Automate rollbacks for Amazon ECS rolling deployments with CloudWatch alarms

Introduction

Amazon ECS now offers native support for monitoring and automatically reacting to changes during a rolling update by using Amazon CloudWatch metric alarms. This enables customers to easily automate discovery and remediation for failed deployments and minimize the performance and availability impacts. Customers can configure Amazon CloudWatch alarms for their rolling updates using the familiar Amazon ECS application programming interfaces (APIs) or from the Amazon ECS Console. In this post, we’ll demonstrate how this new feature works using a sample scenario, which manages rolling updates to a service with an Amazon CloudWatch alarm that monitors the average response latency of the service.

Background

Rolling update is the deployment type most commonly used by Amazon ECS customers to deploy their services to a cluster. When using this deployment type, the Amazon ECS scheduler replaces the currently running tasks with new tasks on a rolling basis until the desired count is reached. The number of tasks that the scheduler adds or removes from the service during a rolling update is controlled by the deployment configuration.

By default, when the tasks in a service are unable to reach a healthy state, the scheduler applies the service throttling logic to retry the deployments and it required manual intervention to cancel the deployments after a certain number of failed attempts.
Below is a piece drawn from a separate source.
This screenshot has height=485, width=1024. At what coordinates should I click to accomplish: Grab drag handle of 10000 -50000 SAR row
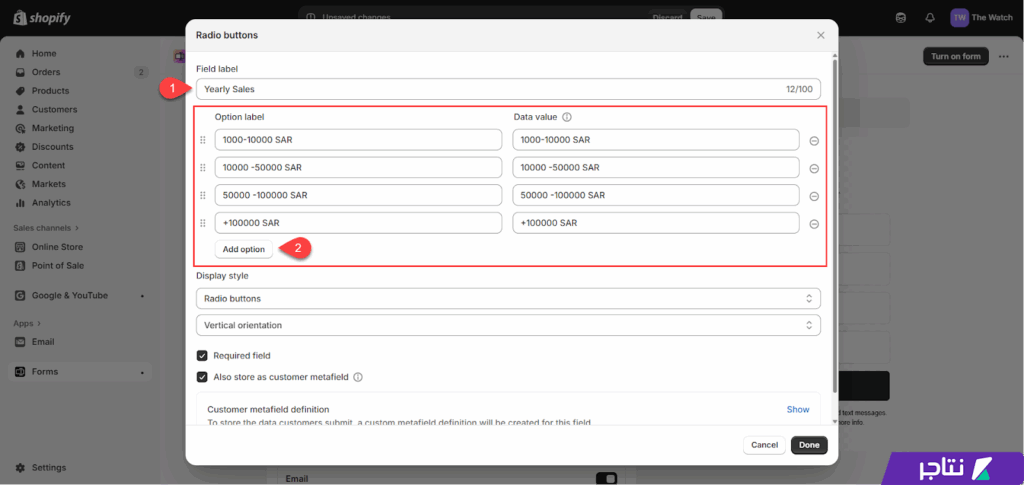point(203,168)
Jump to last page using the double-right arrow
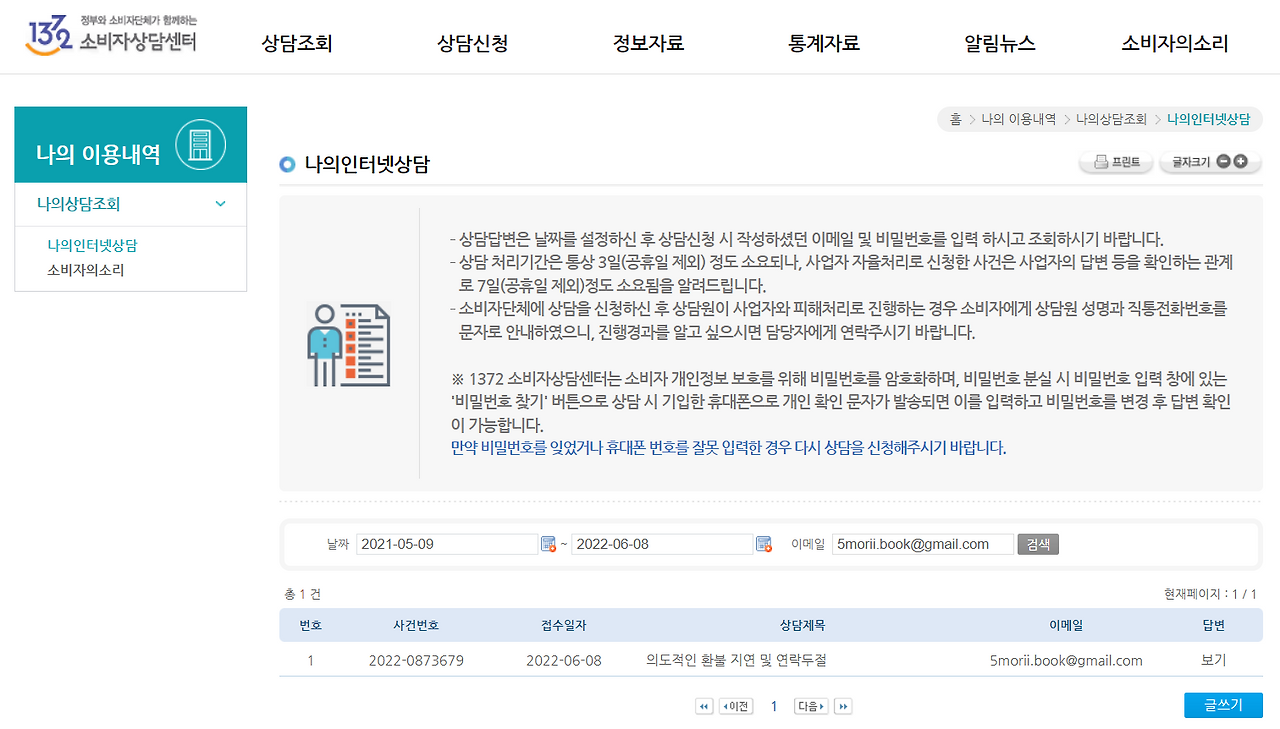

Since the announcement of Amazon ECS deployment circuit breaker, customers have had the ability to automatically roll back unhealthy service deployments without the need for manual intervention. You can optionally use circuit breaker in the deployment configuration, which causes the deployment to transition to a failed state if it can’t reach a steady state and roll it back to the last completed deployment.

Even if the tasks in a service reach a healthy state, there are several reasons why a deployment may need to be rolled back. The service could have had changes introduced to its code or configuration, causing its performance to degrade from an established baseline in a given environment. This can be detected by monitoring a set of metrics collected from the service using Amazon CloudWatch. These could be system metrics such as the CPU, memory utilization, or custom service metrics such as average response latency.

Customers that deploy their services to Amazon ECS using AWS CodeDeploy have had the ability to monitor the deployments with Amazon CloudWatch metric alarms. An alarm watches a single metric over a time period that you specify and is activated (i.e., changing state from OK to ALARM) based on the value of the metric relative to a given threshold over a number of time periods. AWS CodeDeploy can be configured to stop the deployment whenever an alarm is activated and subsequently roll the deployment back. The new feature we announced enables customers to handle such automation natively using Amazon ECS API without needing to use additional services.

How does it work?

When customers create or update services with Amazon ECS API using a JSON string, they can configure one or more Amazon CloudWatch metric alarms in the deploymentConfiguration field as shown in the following:

"deploymentConfiguration":{
   "deploymentCircuitBreaker":{
      "enable":true,
      "rollback":true
   },
   "maximumPercent":200,
   "minimumHealthyPercent":50,
   "alarms":{
      "alarmNames":[
         "HighResponseLatencyAlarm"
      ],
      "enable":true,
      "rollback":true
   }
}

The Command Line Interface (CLI) equivalent of the above, namely, the --deployment-configuration argument, is shown in the following:

--deployment-configuration "maximumPercent=200,minimumHealthyPercent=50,deploymentCircuitBreaker={enable=true,rollback=true},alarms={alarmNames=[HighResponseLatencyAlarm],enable=true,rollback=true}"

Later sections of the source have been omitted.